In Grand Committee, we understood that the Government may wish to comment on this provision. We said that we thought it proper, not that the executive should take over the functions of the courts, but that it should give guidance as to its views on compliance. But that was regarded as totally unacceptable on grounds which, without repeating the speeches made in Committee, were extremely arrogant. They verged on an insistence that the judicial functions of the court—in this case the tribunal—must be overridden by the views of the executive on what constitutes compliance in the first case or, in the second case, where there has not really been compliance but on what should be treated as compliance—and, inferentially, what should not. "What constitutes compliance" obviously implies that certain things will not be treated as compliance.

I cannot understand why the Government want to take this step of trespassing on the judicial functions of the tribunals. I just do not understand it. We offered them the idea of a code of practice. Obviously, any government can introduce such a code, introducing their ideas on what should be taken into account by the tribunal, judicially, in deciding on whether there has been compliance, on the facts, with the rules of the statute. But to say that the Minister is to decide what is compliance, and, more particularly, what is to be treated as compliance or not treated as compliance really does offend principles which I thought were established following the Donoughmore committee on Ministers' powers in 1932. I thought that that report had been accepted by governments of both parties since that time. It is extraordinary to see such a provision in paragraphs (b) and (c) of Clause 32(7)—which we suggest should be removed, and which the Government could easily replace on Third Reading in what might be termed a graceful acknowledgement of the judicial functions of the tribunals and the courts. I beg to move.

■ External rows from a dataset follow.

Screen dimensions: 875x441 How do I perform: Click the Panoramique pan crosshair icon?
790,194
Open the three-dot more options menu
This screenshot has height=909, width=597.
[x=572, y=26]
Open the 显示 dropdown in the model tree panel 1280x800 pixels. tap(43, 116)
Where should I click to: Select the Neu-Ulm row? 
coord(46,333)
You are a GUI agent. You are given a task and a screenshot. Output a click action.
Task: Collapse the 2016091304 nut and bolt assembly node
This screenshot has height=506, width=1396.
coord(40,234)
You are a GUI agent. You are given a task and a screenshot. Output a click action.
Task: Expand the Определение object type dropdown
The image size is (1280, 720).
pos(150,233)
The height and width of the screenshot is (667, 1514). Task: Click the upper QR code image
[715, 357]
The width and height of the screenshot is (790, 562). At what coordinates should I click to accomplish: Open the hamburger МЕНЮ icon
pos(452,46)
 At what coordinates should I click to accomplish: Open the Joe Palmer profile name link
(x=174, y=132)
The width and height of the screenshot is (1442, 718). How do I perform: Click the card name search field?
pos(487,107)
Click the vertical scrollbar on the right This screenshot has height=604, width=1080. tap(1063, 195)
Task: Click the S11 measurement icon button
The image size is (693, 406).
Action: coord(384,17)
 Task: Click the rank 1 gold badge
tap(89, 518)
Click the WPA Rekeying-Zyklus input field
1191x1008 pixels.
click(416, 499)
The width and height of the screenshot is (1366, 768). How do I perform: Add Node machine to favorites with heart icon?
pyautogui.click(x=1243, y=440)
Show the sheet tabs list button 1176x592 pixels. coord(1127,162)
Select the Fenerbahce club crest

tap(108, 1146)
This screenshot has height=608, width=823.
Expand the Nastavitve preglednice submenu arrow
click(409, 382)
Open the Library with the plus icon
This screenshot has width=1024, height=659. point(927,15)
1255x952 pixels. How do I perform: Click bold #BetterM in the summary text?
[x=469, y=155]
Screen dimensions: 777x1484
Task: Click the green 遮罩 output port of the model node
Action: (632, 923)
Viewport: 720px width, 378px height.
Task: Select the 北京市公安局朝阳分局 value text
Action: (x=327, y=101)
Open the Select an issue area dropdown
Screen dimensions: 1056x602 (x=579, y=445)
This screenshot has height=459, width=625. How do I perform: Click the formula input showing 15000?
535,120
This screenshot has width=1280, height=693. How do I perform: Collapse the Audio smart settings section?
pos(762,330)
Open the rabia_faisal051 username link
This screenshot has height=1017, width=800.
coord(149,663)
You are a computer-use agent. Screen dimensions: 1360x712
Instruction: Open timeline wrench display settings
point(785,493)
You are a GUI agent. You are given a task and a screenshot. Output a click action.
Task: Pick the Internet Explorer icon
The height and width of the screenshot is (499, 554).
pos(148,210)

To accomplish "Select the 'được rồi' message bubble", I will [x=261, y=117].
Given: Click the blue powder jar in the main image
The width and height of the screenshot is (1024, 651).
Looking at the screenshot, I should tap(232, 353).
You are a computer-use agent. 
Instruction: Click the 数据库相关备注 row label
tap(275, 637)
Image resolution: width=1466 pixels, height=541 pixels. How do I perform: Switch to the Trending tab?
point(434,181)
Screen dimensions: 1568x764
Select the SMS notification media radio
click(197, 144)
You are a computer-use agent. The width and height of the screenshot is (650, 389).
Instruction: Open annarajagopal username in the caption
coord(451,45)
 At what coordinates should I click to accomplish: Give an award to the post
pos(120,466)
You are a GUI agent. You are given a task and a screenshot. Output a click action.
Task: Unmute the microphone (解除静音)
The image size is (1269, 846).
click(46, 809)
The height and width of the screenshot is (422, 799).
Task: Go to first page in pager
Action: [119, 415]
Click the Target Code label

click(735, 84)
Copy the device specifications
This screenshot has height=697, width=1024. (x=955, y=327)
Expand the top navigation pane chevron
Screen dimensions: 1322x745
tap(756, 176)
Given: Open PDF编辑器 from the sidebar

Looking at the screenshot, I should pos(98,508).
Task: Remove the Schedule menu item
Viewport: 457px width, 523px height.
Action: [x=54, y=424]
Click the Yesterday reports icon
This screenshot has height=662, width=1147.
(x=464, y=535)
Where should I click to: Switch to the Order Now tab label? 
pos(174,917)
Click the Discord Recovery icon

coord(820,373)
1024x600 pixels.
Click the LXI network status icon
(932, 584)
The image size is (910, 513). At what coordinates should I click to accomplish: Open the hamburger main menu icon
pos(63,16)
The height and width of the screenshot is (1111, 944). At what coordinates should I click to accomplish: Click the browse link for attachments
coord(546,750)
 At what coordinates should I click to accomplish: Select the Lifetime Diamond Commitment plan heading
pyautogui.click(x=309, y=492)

Lord Falconer of Thoroton: My Lords, these amendments seek to delete the regulation-making powers in subsection (7)(b) and (c) respectively. Both powers are most important. However, it is also important to emphasise that they do not relate to individual cases; they deal with categories of cases. They do not remotely seek to replace the view of the tribunal with the view of the executive.

Under the first power, we can make allowance for the case where English is not the language of the employee; under the second power, regulations can be used to exempt certain categories of grievance—say, cases involving the threat of violence—from the admissibility regime.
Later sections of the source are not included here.